The European Union’s historic pact on Tuesday, however, ushered in a sense of greater cohesion around the sometimes fractious EU. The 27-member bloc agreed to a €1.8 trillion ($2.06 trillion) budget and rescue spending plan, which features the issuance of common bonds, highlighting the group’s willingness to coordinate economic efforts—something that some market participants were skeptical of amid the pandemic.
The BK Assset currency strategist said that the coronavirus recovery package forged by Europe created “positive flows to the euro and negative flows into the dollar.”
Analysts at UBS see cause for the dollar’s stumbles to continue for the rest of the year at forecast the euro to hit $1.17 by year end.
“We don’t expect the recent increase in COVID-19 infections to lead
to the re-imposition of national lockdowns, and so we expect global economic growth to continue to recover,” the UBS analyst wrote in a Monday research note.
“As a result, we expect safe- haven demand for the US currency, which was apparent in the early stages of the pandemic, to decline,” UBS analysts added.

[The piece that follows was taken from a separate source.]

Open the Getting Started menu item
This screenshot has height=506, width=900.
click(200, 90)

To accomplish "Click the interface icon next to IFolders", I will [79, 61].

The analysts also noted that appetite for dollars has diminished and the use of so-called swap lines by foreign central banks has continued to ease after helping sate an intense scramble for greenbacks as the pandemic initially roiled financial markets.
UBS says that the Federal Reserve’s historically aggressive and unprecedented tack in attempting to provide monetary stimulus to the swooning U.S. economy during the height of the pandemic has pinned benchmark bonds lower, also a factor that is hurting appetite for dollars because traders typically park their funds in currencies that offer high relative yields.
The benchmark 10-year Treasury yield TMUBMUSD10Y, 0.602%, for example, was hovering around a superlow level at 0.61%.
“The interest rate advantage that supported the U.S. dollar in recent years
has been eroded by the fact that the Fed has been more aggressive
than other major central banks in monetary easing,” UBS wrote.
Schlossberg said that he expected that dynamic to be amplified by the likelihood that yields for German bunds TMBMKDE-10Y, -0.458% would climb, undercutting the relative appeal of bunds against comparable government debt. 10-year German bonds, also known as bunds, were yielding negative -0.46%.
As German rates rise from less negative levels, it could greater demand for euros, the thinking goes.
UBS says that uncertainty around the outcome of the U.S. presidential election in November may also factor in weakening the buck, with former Vice President Joe Biden leading incumbent President Donald Trump in national polls by a relatively wide margin.
The perception that Europe may have a greater handle on tamping down the coronavirus epidemic compared against the U.S., also was viewed as a negative for the dollar compared against rivals like the euro.
The hegemony of the greenback as the world’s reserve currency, once viewed as unimpeachable, also has been brought into question more frequently by well-respected experts.
Stephen Roach, a Yale University senior fellow and former Morgan Stanley Asia chairman, told MarketWatch last month that his forecast for a sharp deterioration of the U.S. dollar could be a very near-term phenomenon, not an event that looms off in the distance.
“I do think it’s something that happens sooner rather than later,” the economist told MarketWatch during a late-June interview.
Schlossberg and Roach point to massive trillion-dollar deficits being amassed by the U.S. to address coronavirus as one factor that is weighing on greenback over the longer term.
Tuesday’s slide in the dollar came as the market finished mixed, with the Dow Jones Industrial Average DJIA, +0.59% and the S&P 500 index SPX, +0.16% finishing with modest gains while the Nasdaq Composite Index COMP, -0.80% ended down 0.8%.
The dollar also has lost ground against the British pound GBPUSD, -0.01%, with the currency changing hands at $1.2733 against the buck, up 0.6%. The Australian dollar also strengthened against the U.S. unit, changing hands at $0.7124, up 1.6% against on Tuesday, around its highest levels compared with the buck since December of 2018.